Starting in 1997 I've gone through through many backup strategies and backup media, beginning with a pile of 1.44MB floppies, moving on to CD-RWs, and DVD-RWs, then to mirroring between various machines using a combination of rsync (fast one-way sync) and Unison (slower two-way sync). Mirroring also lets me have the data available at the machines where I need it, while DVD's and are too small to be worth the time to write them.
The simple part is managing my small "working set" of about 300MB of code and documents: my flash drive goes everywhere, and the first and last thing I do when using a machine is run Unison to synchronise between the machine's home folder and the flash drive. Unison is speedy on Linux, although much slower than rsync with large folders, but is slow on Windows where it is better to sync just the subset that you need on that machine. With this being South Africa where internet access is neither guaranteed nor fast, I won't be trading my flash drive in for a DropBox either.
But the disk-sized data became complex: archived documents, books and PDFs, photos, music, videos. The reason was a proliferation of machines that I used, and a poor choice of naming scheme with each computer keeping a folders likes "mirror/HomeLaptop" folder that would mirror a subset of data "owned" by HomeLaptop. The more partitions and hosts (home laptop, home desktop, lab or office desktop, external drive, and so forth) the more rsync scripts to maintain.

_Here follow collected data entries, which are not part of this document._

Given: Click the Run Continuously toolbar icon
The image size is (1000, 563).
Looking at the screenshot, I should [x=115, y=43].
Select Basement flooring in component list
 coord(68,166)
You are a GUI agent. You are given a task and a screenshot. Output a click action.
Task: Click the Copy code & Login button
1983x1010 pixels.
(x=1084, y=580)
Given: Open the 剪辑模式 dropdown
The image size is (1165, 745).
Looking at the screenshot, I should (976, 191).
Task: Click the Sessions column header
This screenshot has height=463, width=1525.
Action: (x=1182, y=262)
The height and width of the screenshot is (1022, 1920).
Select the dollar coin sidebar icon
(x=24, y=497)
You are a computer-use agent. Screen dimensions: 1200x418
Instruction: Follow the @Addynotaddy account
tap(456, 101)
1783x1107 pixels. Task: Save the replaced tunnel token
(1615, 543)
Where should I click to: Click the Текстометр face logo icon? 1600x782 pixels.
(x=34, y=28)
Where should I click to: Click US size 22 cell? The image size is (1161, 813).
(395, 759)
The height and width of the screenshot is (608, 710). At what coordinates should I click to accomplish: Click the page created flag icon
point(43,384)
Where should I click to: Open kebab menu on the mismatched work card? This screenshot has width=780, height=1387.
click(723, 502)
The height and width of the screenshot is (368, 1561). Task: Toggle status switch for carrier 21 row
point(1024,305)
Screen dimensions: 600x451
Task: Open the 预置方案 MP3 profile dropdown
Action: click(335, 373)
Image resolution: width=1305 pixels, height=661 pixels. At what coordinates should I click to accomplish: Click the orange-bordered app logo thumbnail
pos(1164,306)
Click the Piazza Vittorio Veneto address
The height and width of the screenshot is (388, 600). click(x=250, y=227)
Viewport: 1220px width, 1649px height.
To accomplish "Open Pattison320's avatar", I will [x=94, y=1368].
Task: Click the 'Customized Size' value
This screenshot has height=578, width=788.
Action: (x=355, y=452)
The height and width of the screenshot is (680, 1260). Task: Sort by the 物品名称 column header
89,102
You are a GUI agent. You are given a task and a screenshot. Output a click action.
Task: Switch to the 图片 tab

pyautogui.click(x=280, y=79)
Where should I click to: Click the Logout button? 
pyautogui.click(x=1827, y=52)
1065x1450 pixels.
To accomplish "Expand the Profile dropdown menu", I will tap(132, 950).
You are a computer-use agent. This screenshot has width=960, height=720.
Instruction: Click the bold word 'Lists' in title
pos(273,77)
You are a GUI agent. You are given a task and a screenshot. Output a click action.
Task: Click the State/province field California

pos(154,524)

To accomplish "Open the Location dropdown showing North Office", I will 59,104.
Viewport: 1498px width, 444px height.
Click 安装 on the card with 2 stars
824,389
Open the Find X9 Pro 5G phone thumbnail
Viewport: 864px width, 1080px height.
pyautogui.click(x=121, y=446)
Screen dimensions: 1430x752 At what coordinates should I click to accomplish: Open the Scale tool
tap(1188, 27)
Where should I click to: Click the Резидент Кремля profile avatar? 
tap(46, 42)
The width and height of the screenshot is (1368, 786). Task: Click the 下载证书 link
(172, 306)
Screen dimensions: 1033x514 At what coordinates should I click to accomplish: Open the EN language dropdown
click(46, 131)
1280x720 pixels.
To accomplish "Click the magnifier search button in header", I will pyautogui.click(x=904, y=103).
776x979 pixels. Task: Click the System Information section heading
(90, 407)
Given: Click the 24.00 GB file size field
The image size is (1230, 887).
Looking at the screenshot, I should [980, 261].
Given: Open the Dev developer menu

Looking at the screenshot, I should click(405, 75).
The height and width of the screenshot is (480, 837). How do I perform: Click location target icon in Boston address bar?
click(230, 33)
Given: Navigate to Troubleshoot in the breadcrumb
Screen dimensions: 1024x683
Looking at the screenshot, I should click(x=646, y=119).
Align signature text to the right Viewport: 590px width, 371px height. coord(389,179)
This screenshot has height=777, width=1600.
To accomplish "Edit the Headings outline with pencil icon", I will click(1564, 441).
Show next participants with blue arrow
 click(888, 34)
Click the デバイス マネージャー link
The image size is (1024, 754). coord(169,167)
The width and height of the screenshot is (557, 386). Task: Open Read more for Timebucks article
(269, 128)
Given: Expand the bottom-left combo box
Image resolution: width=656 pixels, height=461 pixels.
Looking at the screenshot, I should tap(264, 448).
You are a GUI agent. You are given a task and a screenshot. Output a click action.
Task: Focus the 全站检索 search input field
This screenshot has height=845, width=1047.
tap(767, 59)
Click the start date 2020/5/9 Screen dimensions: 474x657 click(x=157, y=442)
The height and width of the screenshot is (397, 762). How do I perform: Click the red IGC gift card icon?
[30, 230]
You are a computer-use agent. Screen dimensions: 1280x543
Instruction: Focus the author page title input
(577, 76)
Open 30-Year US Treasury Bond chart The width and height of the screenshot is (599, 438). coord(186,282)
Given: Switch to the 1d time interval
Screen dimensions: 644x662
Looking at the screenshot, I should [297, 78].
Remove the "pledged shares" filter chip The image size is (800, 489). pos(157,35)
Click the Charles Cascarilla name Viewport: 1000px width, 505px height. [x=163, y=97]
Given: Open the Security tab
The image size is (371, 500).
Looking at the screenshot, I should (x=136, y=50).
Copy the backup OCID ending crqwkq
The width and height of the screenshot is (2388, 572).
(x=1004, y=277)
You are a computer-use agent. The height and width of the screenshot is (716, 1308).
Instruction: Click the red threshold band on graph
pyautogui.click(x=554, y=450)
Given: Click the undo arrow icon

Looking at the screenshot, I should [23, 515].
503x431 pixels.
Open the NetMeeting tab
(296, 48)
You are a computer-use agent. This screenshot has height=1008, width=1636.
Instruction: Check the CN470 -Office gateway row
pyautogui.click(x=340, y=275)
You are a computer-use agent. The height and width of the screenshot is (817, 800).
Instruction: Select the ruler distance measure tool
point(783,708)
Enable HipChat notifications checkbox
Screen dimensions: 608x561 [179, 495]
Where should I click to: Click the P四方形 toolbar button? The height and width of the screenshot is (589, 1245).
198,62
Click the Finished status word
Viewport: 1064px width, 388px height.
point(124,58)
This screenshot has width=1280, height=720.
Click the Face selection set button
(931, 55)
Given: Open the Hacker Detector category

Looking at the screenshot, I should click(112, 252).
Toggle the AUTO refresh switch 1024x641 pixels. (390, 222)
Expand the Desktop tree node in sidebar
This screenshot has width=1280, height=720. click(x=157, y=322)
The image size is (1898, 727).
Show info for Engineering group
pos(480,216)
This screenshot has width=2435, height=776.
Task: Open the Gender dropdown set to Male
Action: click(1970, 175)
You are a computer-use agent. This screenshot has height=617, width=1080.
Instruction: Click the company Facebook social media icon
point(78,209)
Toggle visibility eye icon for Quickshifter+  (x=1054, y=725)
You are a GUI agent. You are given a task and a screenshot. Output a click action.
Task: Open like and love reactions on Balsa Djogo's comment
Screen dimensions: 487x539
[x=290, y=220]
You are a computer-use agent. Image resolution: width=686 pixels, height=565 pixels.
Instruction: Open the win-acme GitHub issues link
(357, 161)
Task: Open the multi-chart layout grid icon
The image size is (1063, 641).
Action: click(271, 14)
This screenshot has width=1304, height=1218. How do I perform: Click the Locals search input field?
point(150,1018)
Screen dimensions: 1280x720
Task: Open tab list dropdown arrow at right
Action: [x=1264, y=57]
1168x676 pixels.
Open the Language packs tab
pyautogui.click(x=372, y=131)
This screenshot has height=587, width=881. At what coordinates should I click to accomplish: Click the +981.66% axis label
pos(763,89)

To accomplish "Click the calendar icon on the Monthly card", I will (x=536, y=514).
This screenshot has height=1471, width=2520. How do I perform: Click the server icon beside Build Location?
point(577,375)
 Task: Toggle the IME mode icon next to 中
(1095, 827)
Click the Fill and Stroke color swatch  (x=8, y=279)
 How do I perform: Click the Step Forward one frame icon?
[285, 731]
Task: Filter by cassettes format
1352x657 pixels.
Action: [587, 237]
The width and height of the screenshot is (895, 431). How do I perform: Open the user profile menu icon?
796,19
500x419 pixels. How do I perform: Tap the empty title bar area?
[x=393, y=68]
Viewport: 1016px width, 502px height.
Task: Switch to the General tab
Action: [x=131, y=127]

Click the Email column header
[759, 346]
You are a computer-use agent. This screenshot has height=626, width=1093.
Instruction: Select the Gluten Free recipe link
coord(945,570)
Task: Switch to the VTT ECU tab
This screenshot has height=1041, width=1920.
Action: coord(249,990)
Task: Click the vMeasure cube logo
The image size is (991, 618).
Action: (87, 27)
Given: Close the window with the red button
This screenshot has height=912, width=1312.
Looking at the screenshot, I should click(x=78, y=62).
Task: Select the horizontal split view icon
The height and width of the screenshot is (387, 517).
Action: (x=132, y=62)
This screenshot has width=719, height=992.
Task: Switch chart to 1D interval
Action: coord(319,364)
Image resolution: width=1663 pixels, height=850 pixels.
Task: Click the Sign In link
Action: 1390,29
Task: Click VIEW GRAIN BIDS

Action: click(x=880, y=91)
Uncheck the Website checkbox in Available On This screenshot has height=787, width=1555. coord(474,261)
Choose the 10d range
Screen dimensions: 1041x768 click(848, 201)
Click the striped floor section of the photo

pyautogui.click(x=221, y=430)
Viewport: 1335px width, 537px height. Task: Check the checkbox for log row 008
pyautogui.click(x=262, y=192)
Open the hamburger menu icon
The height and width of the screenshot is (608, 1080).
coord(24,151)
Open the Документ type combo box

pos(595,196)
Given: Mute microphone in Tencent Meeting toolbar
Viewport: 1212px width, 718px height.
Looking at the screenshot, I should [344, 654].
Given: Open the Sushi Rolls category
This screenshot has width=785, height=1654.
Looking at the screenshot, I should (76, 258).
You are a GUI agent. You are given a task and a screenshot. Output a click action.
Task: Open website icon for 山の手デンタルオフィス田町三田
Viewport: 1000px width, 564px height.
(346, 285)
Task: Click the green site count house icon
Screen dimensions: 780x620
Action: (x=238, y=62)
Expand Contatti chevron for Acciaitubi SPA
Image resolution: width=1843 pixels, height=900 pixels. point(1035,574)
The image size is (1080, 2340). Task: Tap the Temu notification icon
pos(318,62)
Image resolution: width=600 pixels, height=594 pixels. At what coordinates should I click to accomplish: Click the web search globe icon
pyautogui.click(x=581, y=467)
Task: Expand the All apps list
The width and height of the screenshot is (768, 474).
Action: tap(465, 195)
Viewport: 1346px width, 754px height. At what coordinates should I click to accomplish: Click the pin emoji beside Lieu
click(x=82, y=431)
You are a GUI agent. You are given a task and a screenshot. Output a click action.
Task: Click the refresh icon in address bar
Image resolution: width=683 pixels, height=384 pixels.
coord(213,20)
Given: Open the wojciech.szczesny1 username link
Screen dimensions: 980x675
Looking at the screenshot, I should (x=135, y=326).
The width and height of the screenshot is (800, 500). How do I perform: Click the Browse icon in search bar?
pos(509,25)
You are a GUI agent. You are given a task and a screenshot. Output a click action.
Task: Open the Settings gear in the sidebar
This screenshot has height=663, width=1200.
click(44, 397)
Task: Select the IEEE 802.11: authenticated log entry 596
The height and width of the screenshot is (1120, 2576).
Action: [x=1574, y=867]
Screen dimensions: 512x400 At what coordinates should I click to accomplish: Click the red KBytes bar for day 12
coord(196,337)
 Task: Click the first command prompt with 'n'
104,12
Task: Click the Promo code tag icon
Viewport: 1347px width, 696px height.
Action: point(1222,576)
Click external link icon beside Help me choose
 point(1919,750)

And, while I could read the mirrored data, using one-way sync meant I could only make changes to the data on the "owner" machine.
With setting up my new desktop, I've moved to a naming scheme which uses a shared namespace across all machines, and uses Unison and the Grsync GUI to make them become eventually consistent over time, although no machine has all of the data in the name space. The top-level "libraries" are Code, Documents, Pictures, Music, Software, and Video. Documents contains the second-level folders Home, Office, Archives and Books: Home and Office are synced by unison to the flash drive to keep them always-consistent. However, "Software/LinuxDesktop" may diverge over time between the Home and Office desktops, and become consistent later thanks to unison and grsync and a travelling drive. The strategy will evolve over time.
Other people have different solutions. Using only one computer (backup to an external drive) is a common one. People with multiple machines at home might mimic an office environment by having a central always-on network share (even a dedicated NAS device) where everything resides and is backed up en-mass. My machines are 3 x home (1 laptop and a dual-boot desktop) and office, plus a flash disk and a disk drive in-between. So I've gone with a distributed approach where I only use local storage, and get "backups" as a side-effect the drives being synchronised occasionally.